Short task →
Reproduce the material below line for line, without any changes, and leave out the pictures.

Dataset rows →
start

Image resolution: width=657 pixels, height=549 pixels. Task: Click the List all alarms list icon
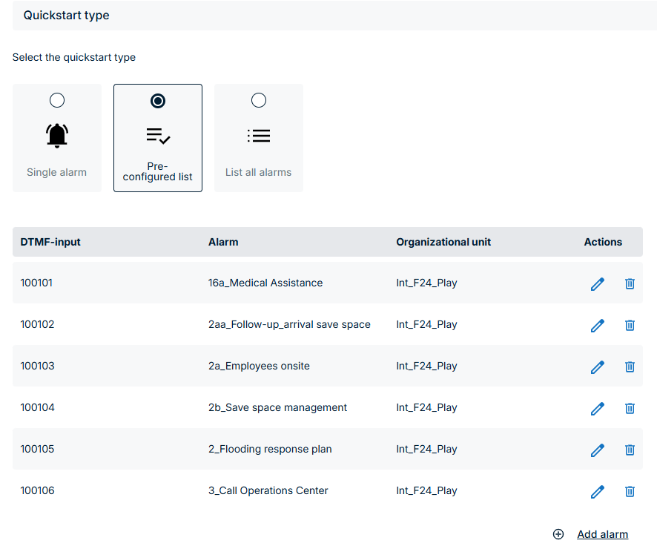tap(259, 136)
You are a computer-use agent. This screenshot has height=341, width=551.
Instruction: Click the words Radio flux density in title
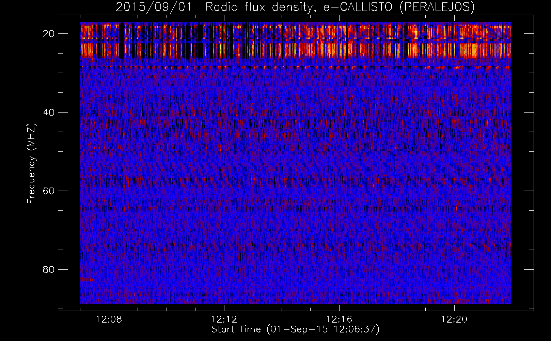259,7
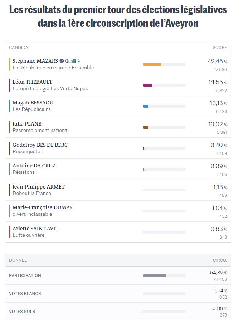Click the grey Participation progress bar
The image size is (234, 323).
(154, 276)
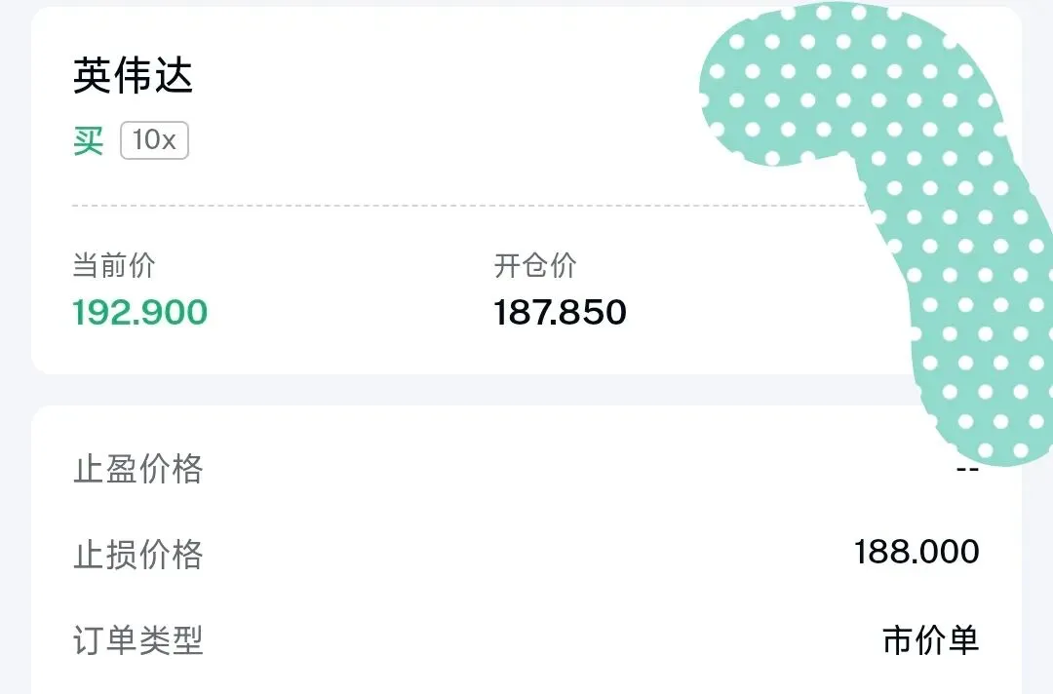Click the 止损价格 row label

pos(138,555)
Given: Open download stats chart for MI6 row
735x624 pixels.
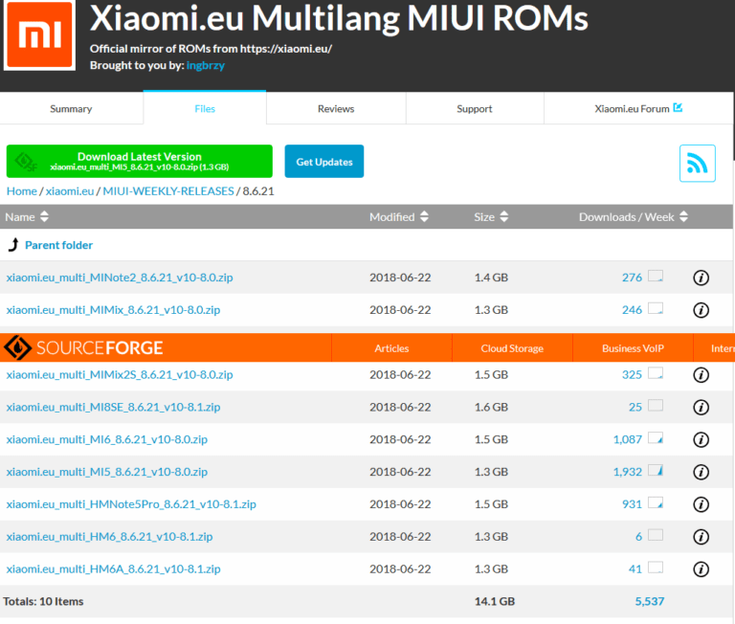Looking at the screenshot, I should [x=656, y=439].

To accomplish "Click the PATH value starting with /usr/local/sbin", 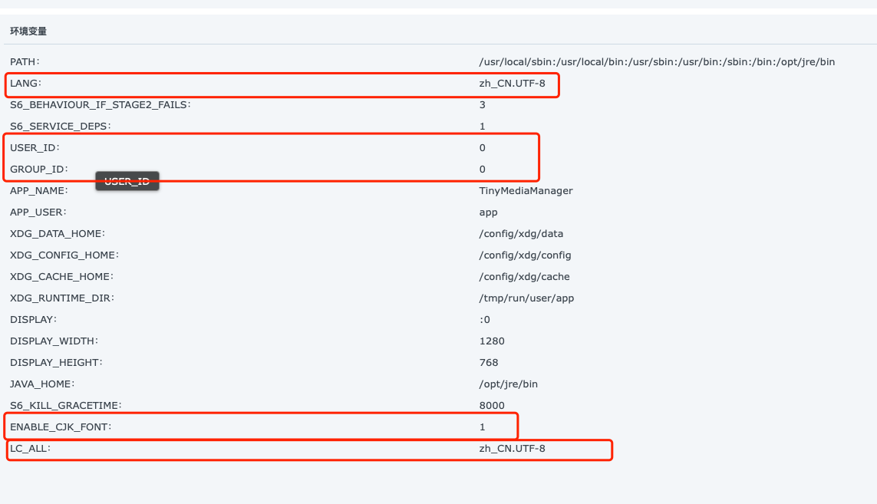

end

Written response →
Image resolution: width=657 pixels, height=549 pixels. Task: Click the List all alarms list icon
tap(259, 136)
You are a computer-use agent. This screenshot has height=341, width=551.
Instruction: Click the words Radio flux density in title
259,7
Click the grey Participation progress bar
The image size is (234, 323).
(154, 276)
Click the 止损价格 row label

pos(138,555)
Given: Open download stats chart for MI6 row
735x624 pixels.
Looking at the screenshot, I should [x=656, y=439].

To accomplish "Click the PATH value starting with /usr/local/sbin", 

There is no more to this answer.